Nurses are considered the most trusted of any professionals, according to a recent Gallup survey.
According to the survey released in December 2012, 85 percent of Americans rated nurses' honesty and ethical standards as "very high" or "high.” Nurses out-ranked pharmacists, doctors, dentists, psychiatrists, police officers and members of the clergy. Nurses have earned the top spot in the poll every year since its inception in 1999, with the exception of 2001 when firefighters ranked first after the 9/11 terrorist attacks.
What about nurses makes them so trustworthy?
According to two Nebraska Methodist College
faculty — Dr. Lin Hughes, dean of nursing, and Dr.

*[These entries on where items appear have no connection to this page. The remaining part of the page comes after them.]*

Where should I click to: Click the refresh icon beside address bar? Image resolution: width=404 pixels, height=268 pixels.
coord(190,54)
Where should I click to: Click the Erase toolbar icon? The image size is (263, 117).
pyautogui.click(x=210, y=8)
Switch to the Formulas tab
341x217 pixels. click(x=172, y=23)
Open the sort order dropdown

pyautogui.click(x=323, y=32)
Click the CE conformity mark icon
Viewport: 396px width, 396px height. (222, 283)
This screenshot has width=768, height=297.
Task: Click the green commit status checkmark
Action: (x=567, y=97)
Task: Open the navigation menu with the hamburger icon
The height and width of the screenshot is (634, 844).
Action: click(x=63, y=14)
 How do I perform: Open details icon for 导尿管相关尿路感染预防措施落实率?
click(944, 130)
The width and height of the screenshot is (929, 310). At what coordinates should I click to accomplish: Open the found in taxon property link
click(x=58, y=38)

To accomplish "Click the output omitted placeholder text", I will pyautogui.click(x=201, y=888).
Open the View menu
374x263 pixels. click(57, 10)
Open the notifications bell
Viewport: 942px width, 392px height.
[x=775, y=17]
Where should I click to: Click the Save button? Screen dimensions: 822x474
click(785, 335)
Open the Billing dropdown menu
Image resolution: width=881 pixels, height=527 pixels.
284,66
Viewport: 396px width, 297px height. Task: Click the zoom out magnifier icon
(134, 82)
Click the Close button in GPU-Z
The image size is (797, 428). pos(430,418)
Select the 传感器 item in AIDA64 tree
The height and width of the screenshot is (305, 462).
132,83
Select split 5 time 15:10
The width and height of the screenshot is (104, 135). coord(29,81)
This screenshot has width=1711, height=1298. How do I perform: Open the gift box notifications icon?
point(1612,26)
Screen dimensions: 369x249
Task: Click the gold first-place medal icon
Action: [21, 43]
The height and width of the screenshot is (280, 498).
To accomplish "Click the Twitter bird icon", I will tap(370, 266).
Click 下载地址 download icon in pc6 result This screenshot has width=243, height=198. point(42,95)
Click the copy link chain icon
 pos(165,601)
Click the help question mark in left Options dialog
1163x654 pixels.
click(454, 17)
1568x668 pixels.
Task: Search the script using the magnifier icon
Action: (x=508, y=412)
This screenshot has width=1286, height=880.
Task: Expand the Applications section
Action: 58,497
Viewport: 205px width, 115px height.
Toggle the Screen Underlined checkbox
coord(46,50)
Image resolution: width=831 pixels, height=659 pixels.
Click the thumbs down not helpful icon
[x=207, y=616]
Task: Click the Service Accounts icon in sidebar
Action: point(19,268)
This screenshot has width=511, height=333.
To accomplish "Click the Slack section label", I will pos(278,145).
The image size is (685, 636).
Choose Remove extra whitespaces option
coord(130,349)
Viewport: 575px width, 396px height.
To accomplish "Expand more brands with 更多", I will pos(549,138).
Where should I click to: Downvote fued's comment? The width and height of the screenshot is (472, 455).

Linda Foley, director of graduate students —
building and maintaining trust is an essential part
of the job description of a nurse, as outlined in the American Nurses Association (ANA) Code of
Ethics. According to the ANA Code of Ethics, it is the nurse’s duty in the community to promote
the health, safety, and welfare of all people while respecting human dignity and practicing with compassion.
“Nurses are the ones at the bedside caring for patients during their most vulnerable period of time,” Hughes said.
A nurse cares for patients in their time of need. The nurse is often the one who initially assesses the patient before collaborating with the primary care professional. The nurse then manages the prescribed care. It’s a nurse’s job to help patients understand the care they receive by explaining information about medications and treatments.
In a hospital setting, a nurse is available to patients 24 hours a day, seven day a week, and is seen as a patient’s advocate to the rest of the healthcare team. As a nurse, the job of caring for a patient goes beyond physical needs. The nurse also cares for a patient’s psychosocial and spiritual needs.
“Nurses need to be highly trustworthy because patients may share their most intimate feelings and thoughts and expect nurses to maintain the privacy of this knowledge,” Foley said.